# Problem:
Could you write the entries out again, exactly as they are?

# Dataset entries:
↓
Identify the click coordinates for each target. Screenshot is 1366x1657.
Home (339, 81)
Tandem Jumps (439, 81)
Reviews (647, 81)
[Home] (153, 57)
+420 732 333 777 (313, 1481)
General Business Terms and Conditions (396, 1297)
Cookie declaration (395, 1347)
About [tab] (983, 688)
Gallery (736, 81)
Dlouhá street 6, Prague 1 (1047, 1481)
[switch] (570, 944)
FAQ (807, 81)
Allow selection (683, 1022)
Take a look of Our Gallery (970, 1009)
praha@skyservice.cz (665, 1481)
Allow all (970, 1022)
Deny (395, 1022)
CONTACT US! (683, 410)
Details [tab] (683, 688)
↑
# Completed task:
Identify the click coordinates for each target. Screenshot is 1366x1657.
Home (339, 81)
Tandem Jumps (439, 81)
Reviews (647, 81)
[Home] (153, 57)
+420 732 333 777 (313, 1481)
General Business Terms and Conditions (396, 1297)
Cookie declaration (395, 1347)
About [tab] (983, 688)
Gallery (736, 81)
Dlouhá street 6, Prague 1 (1047, 1481)
[switch] (570, 944)
FAQ (807, 81)
Allow selection (683, 1022)
Take a look of Our Gallery (970, 1009)
praha@skyservice.cz (665, 1481)
Allow all (970, 1022)
Deny (395, 1022)
CONTACT US! (683, 410)
Details [tab] (683, 688)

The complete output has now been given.